A few days ago a big box of diapers and wipes came from target. After staring at it for awhile I finally unpacked it and asked Escher if he wanted it to play with.
He does, and before I know it he has dumped in all the painstakingly organized animals that we have. We have animal soup. All the animals in our house, except for his playmobil toy zoo animals (which don't leave his zoo table) and the messy outdoor beach animals. Original animals and zoo talkers and a to z animals and baby animals and squishy animals... all mingling together in a big. Hot. Mess. That's a lot of animals, people!
After I took the picture of all the empty tubs, I had to walk away for a few minutes. Every single thread of my being wanted thosr animals to be separated back into their containers, for them to be in their rightful place. To be perfectly organized.
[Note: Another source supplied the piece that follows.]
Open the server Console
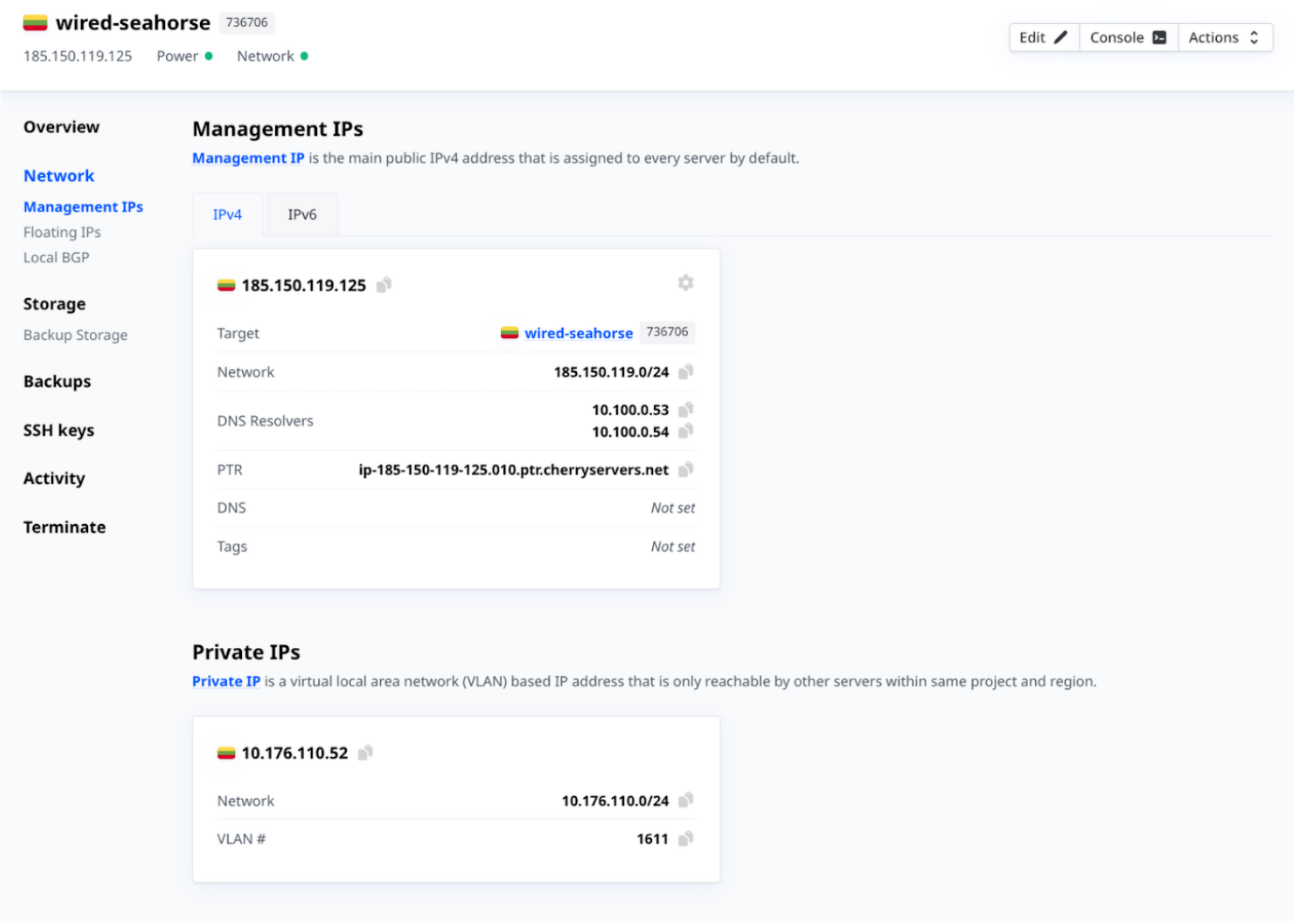coord(1128,38)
Umm, hello there type A personality. Why don't you just have a glass of wine and relax a bit?
I am trying to learn that perfection is unattainable. It doesn't exist. Things will be messy, people will be late, your feelings will be hurt and you will hurt others. This is life and it is far from perfect. Its time to enjoy the messiness that life is. Ups and downs, snuggles and screams. Striving to be perfect has the power to hurt everyone, but mostly myself.
So I've willingly let the animals be mixed up for ONE WHOLE DAY and counting. Escher is beyond thrilled. All his animals together! The anxiety I felt at first has somewhat subsided and hopefully I can take this as a sign that I can and should ease up on other things in my life, especially myself. No one likes a cranky mama that is too hard on herself!